BEGIN INPUT FOR THIS TASK
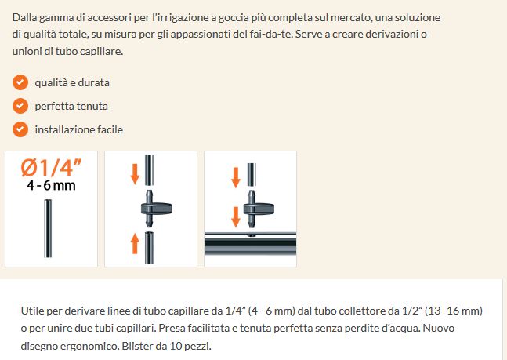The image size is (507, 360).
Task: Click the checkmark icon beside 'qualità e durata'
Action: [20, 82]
END INPUT FOR THIS TASK
BEGIN INPUT FOR THIS TASK
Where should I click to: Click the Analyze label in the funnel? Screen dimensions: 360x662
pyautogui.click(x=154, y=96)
END INPUT FOR THIS TASK
BEGIN INPUT FOR THIS TASK
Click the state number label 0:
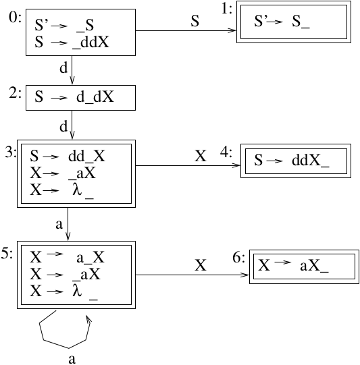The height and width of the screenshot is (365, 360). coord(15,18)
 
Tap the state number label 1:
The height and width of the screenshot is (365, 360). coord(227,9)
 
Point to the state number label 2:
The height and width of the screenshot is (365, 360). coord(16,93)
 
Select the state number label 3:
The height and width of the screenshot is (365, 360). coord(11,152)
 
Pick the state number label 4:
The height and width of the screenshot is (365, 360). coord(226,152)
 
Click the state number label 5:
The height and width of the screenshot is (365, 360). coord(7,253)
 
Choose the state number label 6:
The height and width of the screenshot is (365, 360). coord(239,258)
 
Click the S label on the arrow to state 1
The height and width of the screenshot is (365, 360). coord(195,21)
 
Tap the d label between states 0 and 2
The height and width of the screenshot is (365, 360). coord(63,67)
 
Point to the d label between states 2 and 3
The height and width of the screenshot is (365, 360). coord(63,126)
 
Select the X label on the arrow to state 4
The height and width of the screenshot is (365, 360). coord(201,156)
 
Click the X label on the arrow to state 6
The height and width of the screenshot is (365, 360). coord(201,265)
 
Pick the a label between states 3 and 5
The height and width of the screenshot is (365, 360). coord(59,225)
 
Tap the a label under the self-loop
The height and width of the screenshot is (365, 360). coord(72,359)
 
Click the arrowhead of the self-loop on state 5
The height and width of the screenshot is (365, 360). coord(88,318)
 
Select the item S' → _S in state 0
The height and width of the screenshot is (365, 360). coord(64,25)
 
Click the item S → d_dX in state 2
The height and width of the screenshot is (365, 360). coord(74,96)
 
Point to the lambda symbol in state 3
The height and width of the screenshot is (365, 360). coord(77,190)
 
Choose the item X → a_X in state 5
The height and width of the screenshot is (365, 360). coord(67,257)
END INPUT FOR THIS TASK
TASK DESCRIPTION:
Convert the lines above, from the one containing "Point to the state" through the one containing "(365, 360). coord(11,152)", into a numbered list, omitting any blank lines.

SOLUTION TO THE PROBLEM:
1. Point to the state number label 2:
2. The height and width of the screenshot is (365, 360). coord(16,93)
3. Select the state number label 3:
4. The height and width of the screenshot is (365, 360). coord(11,152)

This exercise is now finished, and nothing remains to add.